Pacific Business News (Honolulu) - June 22, 2007
by Chad Blair
Thousands of techies hunched over their laptops at the Hawaii Convention Center is a sign to Joe Davis that a marketing strategy to attract major groups like engineering associations is paying off.
Providing free Internet access upon request is just part of an overall strategy to seek new business and nurture repeat bookings, said Davis, general manager of SMG, which manages and markets the center. He calls 2007 "a banner year" for engineering conferences in Honolulu, a rare bright spot in a market that has been soft in Hawaii and on the Mainland.
From February of this year through May 2008, at least 10 engineering or tech-related groups with an estimated 21,000-plus attendees either have held meetings or booked convention space at the center. That compares with three similar groups and 8,000 delegates from July 2005 through all of 2006.
The laptop scene happened at the center in early June, at the Institute of Electrical and Electronics Engineers' international microwave symposium. Between meetings, practically the only sound to be heard outside the ground-floor exhibition hall and the third-floor meeting rooms was the clackity clack of fingers on keyboards.
"It was great to be able to keep in touch with my home office," said Mali Mahalingam, who manages a business called Freescale Semiconductor in Tempe, Ariz. "Free broadband is not commonplace yet. I commend the center for providing it."

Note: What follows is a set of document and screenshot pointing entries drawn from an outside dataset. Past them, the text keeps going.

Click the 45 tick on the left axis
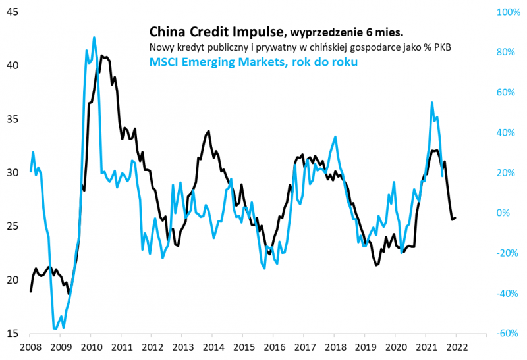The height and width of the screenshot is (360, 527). [12, 12]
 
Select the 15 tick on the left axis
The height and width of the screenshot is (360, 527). [12, 334]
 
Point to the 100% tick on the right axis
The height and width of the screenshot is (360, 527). [507, 12]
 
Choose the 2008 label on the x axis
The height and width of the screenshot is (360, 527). [30, 347]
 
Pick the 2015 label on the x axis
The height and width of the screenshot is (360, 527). [243, 347]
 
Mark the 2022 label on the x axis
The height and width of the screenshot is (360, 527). [456, 347]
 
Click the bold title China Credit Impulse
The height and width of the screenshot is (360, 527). [218, 31]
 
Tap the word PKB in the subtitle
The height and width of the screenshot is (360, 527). [441, 47]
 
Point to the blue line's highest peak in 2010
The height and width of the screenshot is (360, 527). [94, 38]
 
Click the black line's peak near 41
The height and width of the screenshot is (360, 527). [101, 57]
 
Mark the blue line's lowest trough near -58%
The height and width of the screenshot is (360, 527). [55, 328]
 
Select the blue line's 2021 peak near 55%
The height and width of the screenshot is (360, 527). [431, 103]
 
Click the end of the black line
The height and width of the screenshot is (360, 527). [456, 218]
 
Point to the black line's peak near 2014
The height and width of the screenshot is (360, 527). [208, 131]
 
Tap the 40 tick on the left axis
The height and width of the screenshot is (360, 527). [12, 65]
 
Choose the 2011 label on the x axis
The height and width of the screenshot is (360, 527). [121, 347]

The IEEE's acoustic speech and signal-processing branch brought 2,000 to the convention center in April, while its electromagnetic compatibility society branch will bring 1,500 next month.
It's not just the convention center. An IEEE neural engineering symposium met at The Fairmont Orchid on the Big Island's Kohala Coast in early May, while IEEE held an antennas and propagation symposium at the Sheraton Waikiki in mid-June.
Wayne Shiroma, an engineering professor at the University of Hawaii at Manoa who was chairman of the microwave conference, said the recent spate of conferences brings a new dimension to how UH can serve as an economic engine for the state.
"Not only can UH increase the work force and produce technological innovations, but that bolsters Hawaii's top industry, tourism," he said.
Peter Crouch, dean of the UH engineering school, echoed that view.